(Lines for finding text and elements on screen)
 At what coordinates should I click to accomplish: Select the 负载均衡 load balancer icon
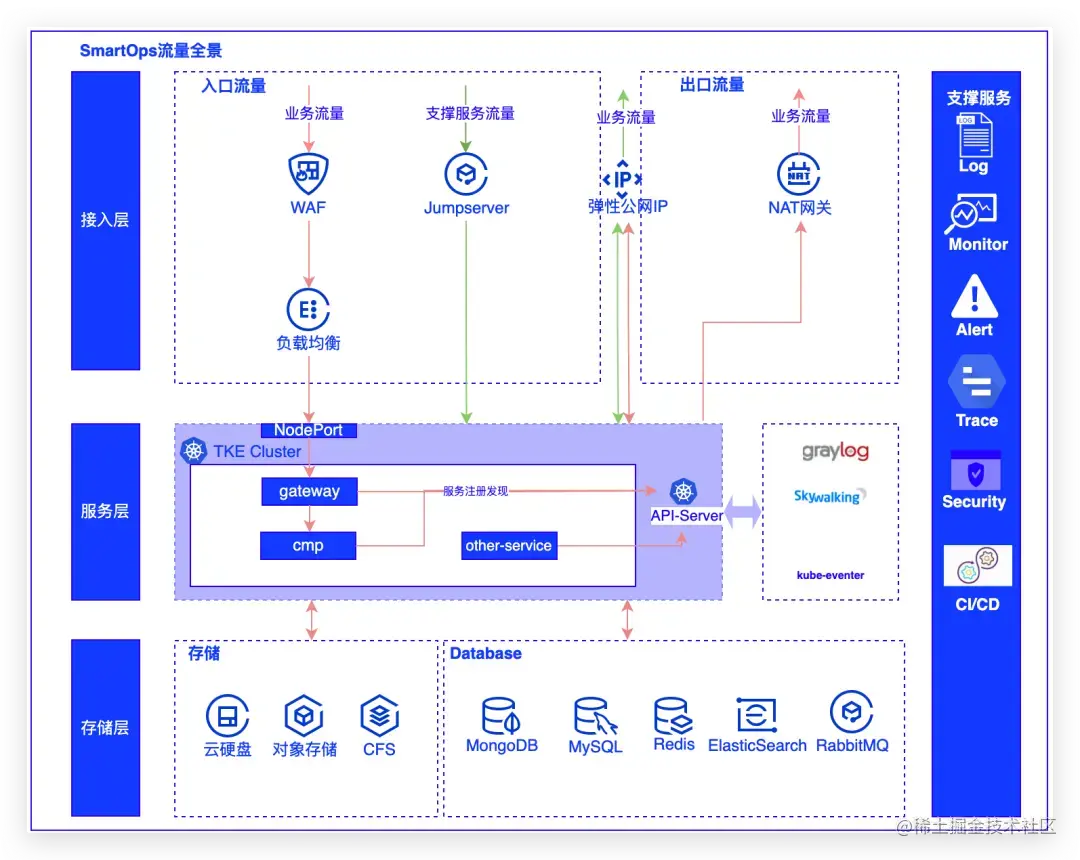click(308, 310)
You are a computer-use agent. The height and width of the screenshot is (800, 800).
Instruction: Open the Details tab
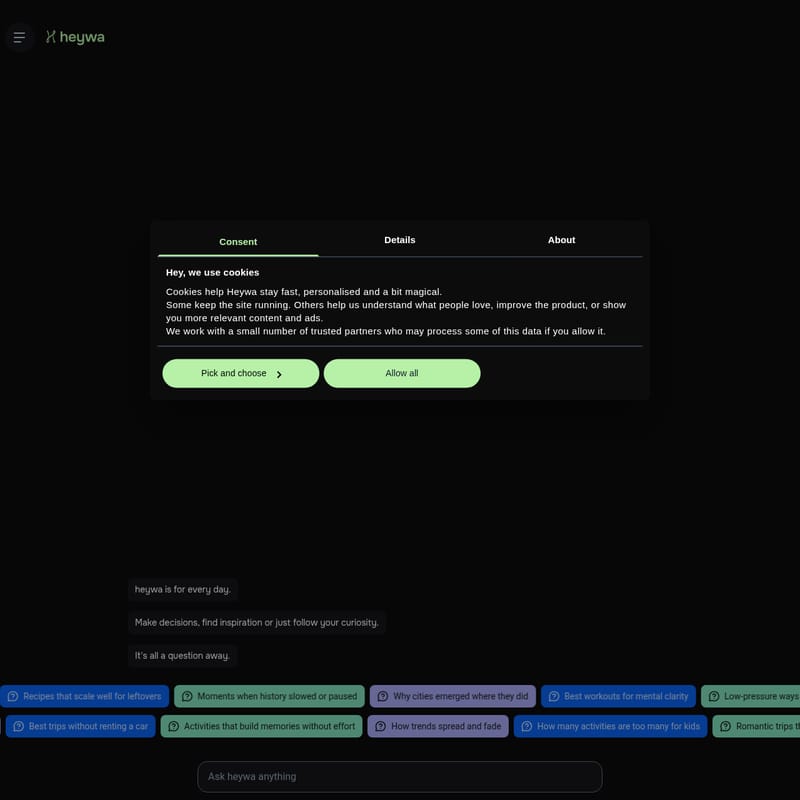[x=399, y=240]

**Problem statement**. Render the lines above as a Markdown table with two columns, No. and Line, giving each row a number and skipping any blank lines. Leave the pictures out.

**The response**.
| No. | Line |
|---|---|
| 1 |  At what coordinates should I click to accomplish: Select the 负载均衡 load balancer icon |
| 2 | click(308, 310) |
| 3 | You are a computer-use agent. The height and width of the screenshot is (800, 800). |
| 4 | Instruction: Open the Details tab |
| 5 | [x=399, y=240] |